With respect to appointment and dismissal and remuneration, etc. of Directors, we have established the Nomination and Remuneration Committee, the majority of which is composed of Independent Outside Directors, and chaired by an Independent Outside Director, to secure the objectivity and transparency, etc. of procedures through consultations by this Committee.
To ensure effective good governance, we adhere to our basic principles of Strict Preciseness and Transparency. We conduct an annual survey of directors to assess Board of Directors effectiveness, and establish opportunities for the exchange of such opinions in a timely manner. Furthermore, we maintain a system that incorporates directors’ opinions and evaluations in the Corporate Governance Guidelines when advisable, and put these results into practice.
To evaluate Board of Directors effectiveness, in October, 2021 we conducted a questionnaire survey of all directors who are members of the Board of Directors. In order to increase transparency and evaluate effectiveness from rigorous and multifaceted perspectives, we employed an external organization to design the survey and to analyze and evaluate the results. The survey sought to determine whether the Board of Directors was able to function effectively when making important decisions and overseeing significant matters such as the composition of the Board of Directors, its operations, and management strategy, given our transition to a company guided by an Audit and Supervisory Committee in June 2021 and revision of the Corporate Governance Code.
Our Board of Directors was highly praised for its diversity in terms of gender, nationality, work experience and other factors, and for its fostering an environment that encourages the free and open exchange of opinions and facilitates the examination of issues from multiple perspectives. On the other hand, the evaluation results pointed to a need for more comprehensive discussions on ways to further develop human resources, to further promote sustainable corporate growth. The FANUC Board of Directors will continue striving to improve its effectiveness.
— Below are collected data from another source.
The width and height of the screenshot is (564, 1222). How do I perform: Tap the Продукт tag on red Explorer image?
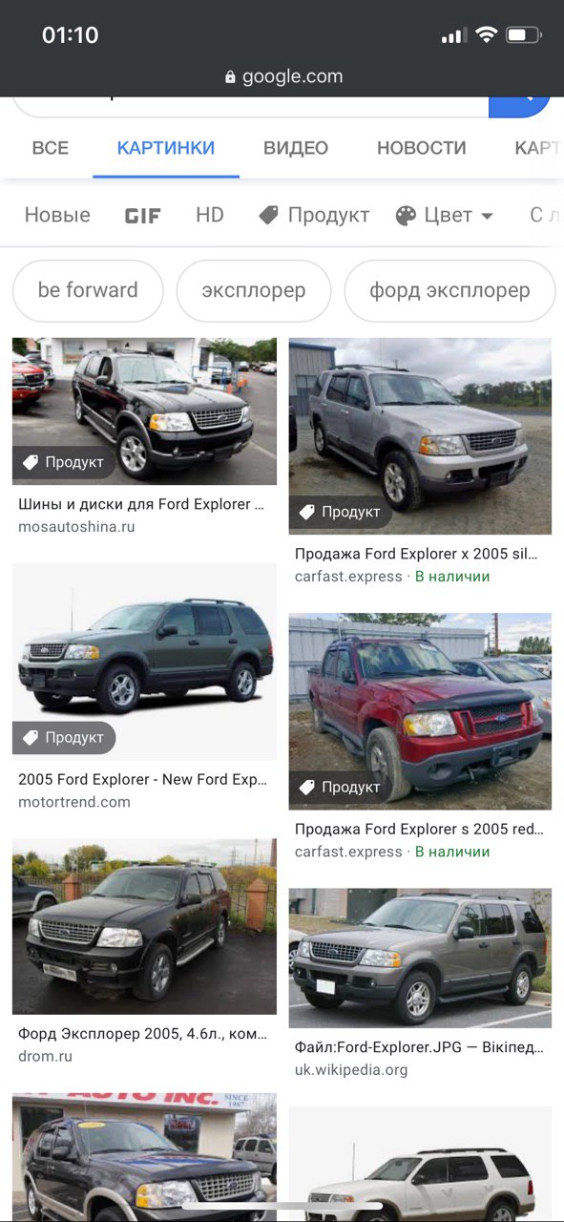(341, 787)
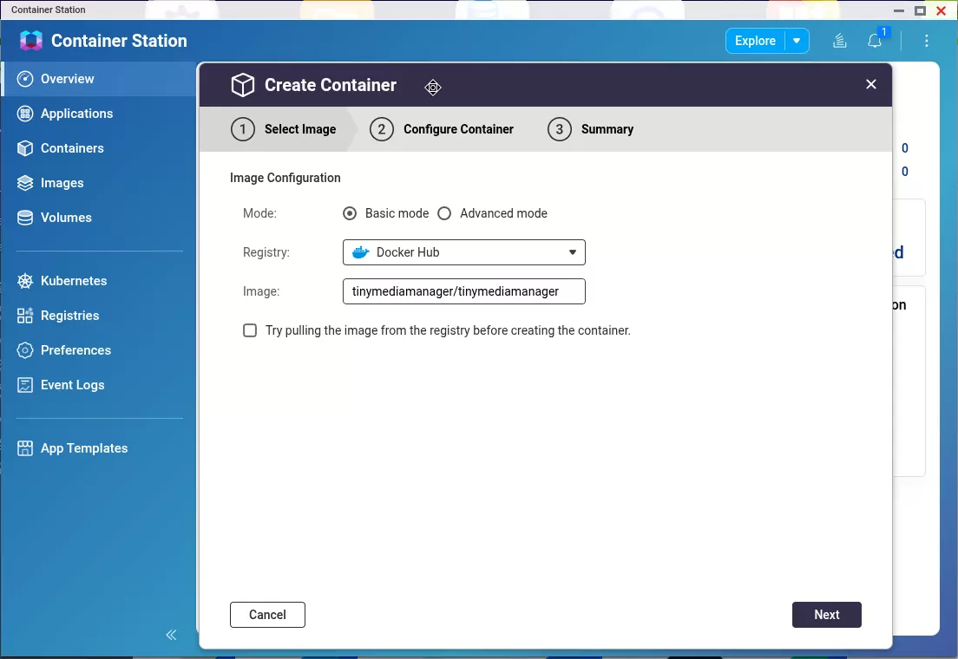Viewport: 958px width, 659px height.
Task: Open the Kubernetes helm icon
Action: click(25, 281)
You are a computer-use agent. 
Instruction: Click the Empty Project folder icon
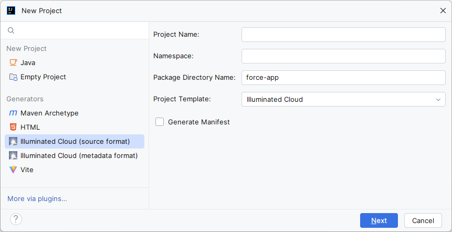(x=13, y=77)
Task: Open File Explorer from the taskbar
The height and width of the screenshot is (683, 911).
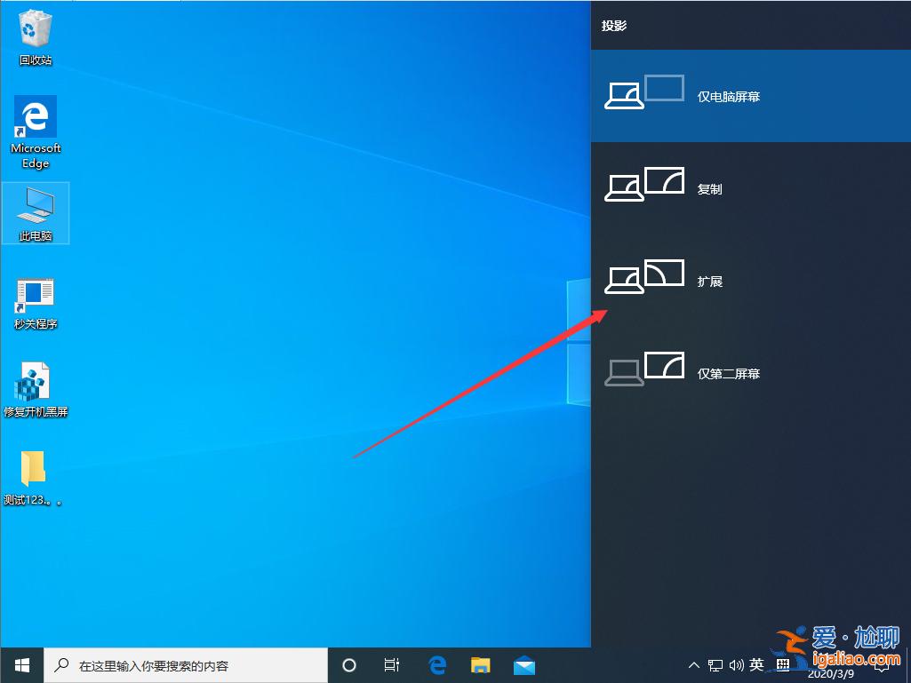Action: pos(480,664)
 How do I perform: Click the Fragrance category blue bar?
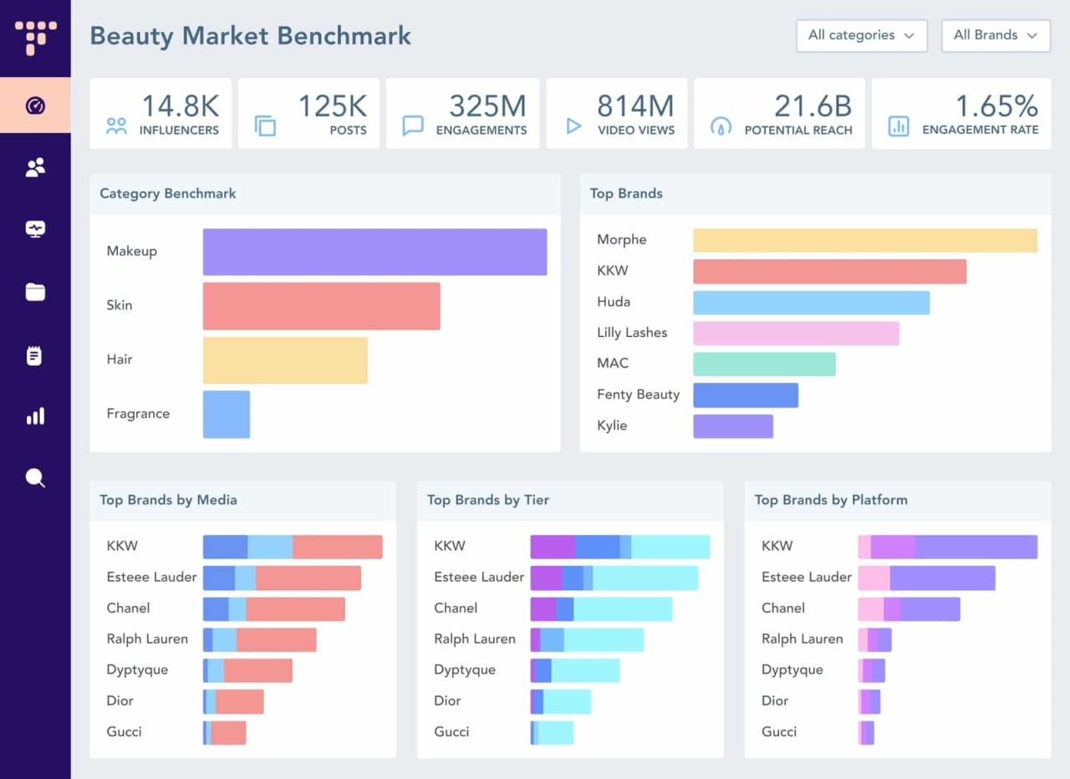coord(227,415)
The Company has established a policy for determining the details of remunerations for individual Directors (excluding the Directors who are Audit and Supervisory Committee Members; the same applies hereinafter in this paragraph) (hereinafter, “Policy”) in place as outlined below. (Resolved at a meeting of the Company's Board of Directors held on June 24, 2021)
The Policy shall be determined by a resolution of the Board of Directors.
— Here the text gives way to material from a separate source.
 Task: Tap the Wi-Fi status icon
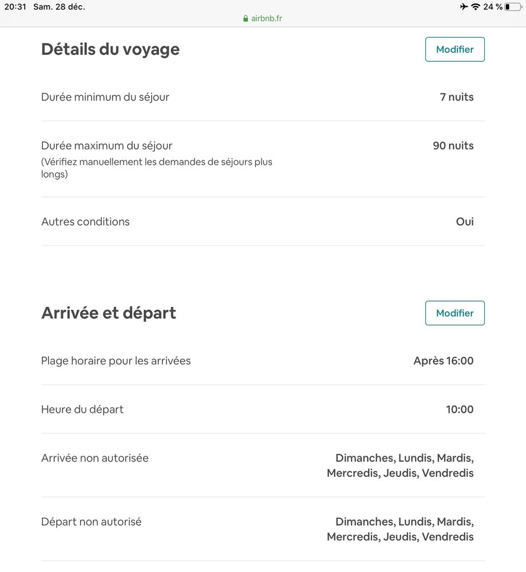click(476, 7)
As for remunerations for the Directors who are Audit and Supervisory Committee Members, the amount of remuneration for the individual Directors who are Audit and Supervisory Committee Members shall be determined by consultation among the Directors who are Audit and Supervisory Committee Members.
With respect to the aggregate amount of remunerations for the Directors (excluding the Directors who are the Audit and Supervisory Committee Members), it was approved at the 52nd Ordinary General Meeting of Shareholders held on June 24, 2021 that it shall be capped at the sum of (a) the fixed remuneration limit and (b) the performance-based remuneration limit specified below. Further, it was also approved that, in addition to (a) and (b), (c)stock-based remuneration may be provided to the Directors except for the Outside Directors.
As of the conclusion of the Ordinary General Meeting of Shareholders, the number of Directors (excluding the Directors who are the Audit and Supervisory Committee Members) is six (6), and it is three (3) excluding the Outside Directors.
As for the aggregate amount of remunerations for the Directors who are the Audit and Supervisory Committee Members, it was approved at the 52nd Ordinary General Meeting of Shareholders held on June 24, 2021 to be capped at 200 million yen annually.
As of the conclusion of the Ordinary General Meeting of Shareholders, the number of Directors who are Audit and Supervisory Committee Members is five (5).
When reviewing remuneration standards, the Company selects benchmark companies and also refers to remuneration standards that takes into consideration results of surveys conducted by external third-party professional organizations. The Board of Directors then determines the details of the amount of remunerations for the Directors (excluding the Directors who are the Audit and Supervisory Committee Members) after consultation with the Nomination and Remuneration Committee majority of which are independent Outside Directors and chaired by an Outside Director. Since the amounts of remunerations for individual Directors are determined through such procedures, the Board of Directors judges that their details are in line with the Policy.